### EXERCISES TO COMPLETE
1. Which works does the text on academic essay models cite by author and year? List each one with its year, and include page numbers where the text gives them.
2. Can you write the next part of the text on academic essay models, picking up under its final heading?

### READING TEXT
/---
The first model is the more common in, and seemingly native to, the academy, in that it is an epistemic (knowledge-displaying) and thus expository writing technology.  But it is less open, as it stakes its claim at the outset and then sets out to prove it. The second is less common, but truer to the origin of the essay, in that it is a heuristic (knowledge-discovering) and thus exploratory writing technology. It is more open, as it arrives at its claim as an end-point – although its openness is often only provisional, or pretended even, because it arrives at a claim nonetheless. These different aims also imply different rhetorical and stylistic objectives: the PF essay aims to express a single voice and to achieve transparency, namely, plain speaking and plainness; the PL essay, in contrast, is able to express multiple voices (or a multiple voice) and to achieve a certain idiosyncrasy, that is to say, complexity and a stylistic ‘complex’. (Table 1 outlines the binary that will guide my exploration of the essay.)
In short, some essays (PF essays) allow writers to show what they know, to negotiate known territory (terra cognita); others (PL essays) enable writers – and readers – to find out what they think, to navigate unknown territory (terra incognita), where lie dragons ... or riches.
Figure 2. Abraham Ortelius, ‘Islandia’ (1590).
Most of the time, academics read and write with the PF model more or less explicitly in mind, and they teach it too (if they talk about writing at all), though often in a formulaic way and without thinking, let alone talking, about the epistemological and institutional baggage the model brings with it. If students have a model in mind as they write (or read, for that matter), it is this one – though most know it sketchily at best. This is why we need to map the academic essay. Such a ‘narrative cartography’ can give us a vantage-point on academic writing (Ryan 2003), so as to get ‘outside’ it better to describe it and so as not to get lost in language, in the ‘literariness’ (literarity), ‘writtenness’ (textuality) and ‘writerliness’ (authorial voice) of the essay as text. It can also tell us a lot about the nature and place of writing in the ‘academosphere’. Writing in the academy, whether point-first or point-last, is almost always about making a point, or case (thesis); that is to say, its rhetoric is forensic (L. ‘of the law courts’) in Aristotle’s sense (Russell 2002: 51-63).  It serves the drive to examine because these models in their ‘pointedness’ make for easier reading and grading. But it also preserves academic authority, whether that of the institution or of the élites within it, because these models normally remain unspoken and unexamined (Hoskin 1982; 1993b). However, although both models are ‘pointed’ by nature, the PL essay does open up different, that is, more indirect and idiosyncratic ways of getting to our point. In short, then, to map the essay can give us a sense of the essay as shaped inwardly and outwardly, as an aesthetic whole (a structure) and an institutional medium (a construction).
Terra cognita: the made-to-measure model or template essay (the PF essay)
\---
### PROVIDED INFORMATION
/---
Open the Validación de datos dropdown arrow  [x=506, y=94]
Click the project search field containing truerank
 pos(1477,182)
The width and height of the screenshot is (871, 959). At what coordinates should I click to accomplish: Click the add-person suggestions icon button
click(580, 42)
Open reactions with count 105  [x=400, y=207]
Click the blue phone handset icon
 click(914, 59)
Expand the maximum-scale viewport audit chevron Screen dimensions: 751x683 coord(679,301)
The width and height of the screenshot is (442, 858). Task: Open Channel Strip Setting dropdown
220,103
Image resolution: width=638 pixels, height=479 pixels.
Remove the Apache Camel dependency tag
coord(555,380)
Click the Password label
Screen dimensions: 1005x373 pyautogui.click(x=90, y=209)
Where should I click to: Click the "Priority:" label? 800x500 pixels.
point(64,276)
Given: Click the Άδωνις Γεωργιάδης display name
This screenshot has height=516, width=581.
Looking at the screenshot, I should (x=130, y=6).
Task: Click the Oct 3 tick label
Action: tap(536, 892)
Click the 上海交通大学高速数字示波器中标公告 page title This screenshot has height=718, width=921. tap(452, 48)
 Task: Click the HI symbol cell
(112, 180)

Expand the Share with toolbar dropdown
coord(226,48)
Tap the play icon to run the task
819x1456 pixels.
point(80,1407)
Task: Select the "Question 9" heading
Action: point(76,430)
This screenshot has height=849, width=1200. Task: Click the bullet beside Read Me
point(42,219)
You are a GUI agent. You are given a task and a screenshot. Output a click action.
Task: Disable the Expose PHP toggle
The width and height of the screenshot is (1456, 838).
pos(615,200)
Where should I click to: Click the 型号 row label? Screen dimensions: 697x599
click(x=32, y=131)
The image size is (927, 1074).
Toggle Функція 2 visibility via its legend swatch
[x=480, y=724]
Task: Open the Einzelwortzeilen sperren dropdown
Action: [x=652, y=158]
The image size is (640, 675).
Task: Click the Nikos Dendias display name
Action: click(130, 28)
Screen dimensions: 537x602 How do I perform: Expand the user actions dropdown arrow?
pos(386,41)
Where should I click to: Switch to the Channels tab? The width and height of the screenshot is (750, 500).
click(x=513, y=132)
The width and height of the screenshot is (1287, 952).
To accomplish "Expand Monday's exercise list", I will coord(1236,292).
\---
### ANSWERS FOR THE TASKS
1.
- Ryan 2003
- Russell 2002: 51-63
- Hoskin 1982
- Hoskin 1993b

2.
To turn first to the PF essay: the standard formula is ‘tell me what you’re going to tell me, tell it, then tell me what you told me’ (Hahn 2003: 141). From this instruction follows what is in the United States called the ‘thesis-support form’ (Heilker 1996: 4) or, even more prescriptively, the ‘five-paragraph theme’ (Schaffner 2003). This standard form has become so internalized for academic writers as to become, as David Chapman puts it, ‘the ‘default-drive’ for expository writing’: the form of ‘conformity’, almost Procrustean in its execution (Chapman 1991: 73). 
Figure 3. ‘Theseus Fighting Prokrustes’ (c. 440-30 BCE) (Nguyen 2011).
It helps to know something of its history. To begin with, the essay was heuristic and philosophical, or literary; only later was it epistemic and pedagogical, or academic.  Interestingly, the etymology of the word ‘essay’ bears both senses – but in reverse order. Its use to mean ‘a composition of moderate length on any particular subject’ is first attested in the 1590s in the Essays of Francis Bacon (1597). He took the term from Michel de Montaigne, whose Essais (1958) were first published in 1580. The Old French essai means ‘trial, attempt, essay’, whence its philosophical or literary sense.  Essai comes from assai – our ‘assay’ – which derives from the Latin exagium, ‘weighing’, the nominal form of exigere, ‘to weigh, prove, measure, examine’, whence its pedagogical or academic sense (OED Online). The PL essay, then, predated the PF essay.
Generically speaking, the academic essay grew out of the expository prose of scientific scholarly research, in particular, the peer-reviewed journal article, which began, with The Philosophical Transactions of the Royal Society under its first editor Henry Oldenburg (1665-77), as a medium for the communication of scientific knowledge, or, more crudely, for writing up or reporting on research. That medium was institutionalized with the emergence of the research university after the example of Wilhelm von Humboldt’s University of Berlin (founded 1810), with its ‘ethos of [scientific] objectivity’.  Nonetheless, the essay as we know it mixes the ‘subjective’ and ‘objective’. This leads to several paradoxes: for example, academic authority is seen as singular (located in individual scholars) and citational (distributed through a scholarly community), and scientific research is seen as public and private good (common or individual intellectual property).  The forensic rhetoric of the essay, whereby the author makes a case supported by evidence, be it experimental, statistical or textual, exemplifies this uneasy mix. Related pedagogical writing technologies like the student essay – not to mention reports, proposals, dissertations, theses and exam essays – came later to support the massification and ‘textualisation’ of education.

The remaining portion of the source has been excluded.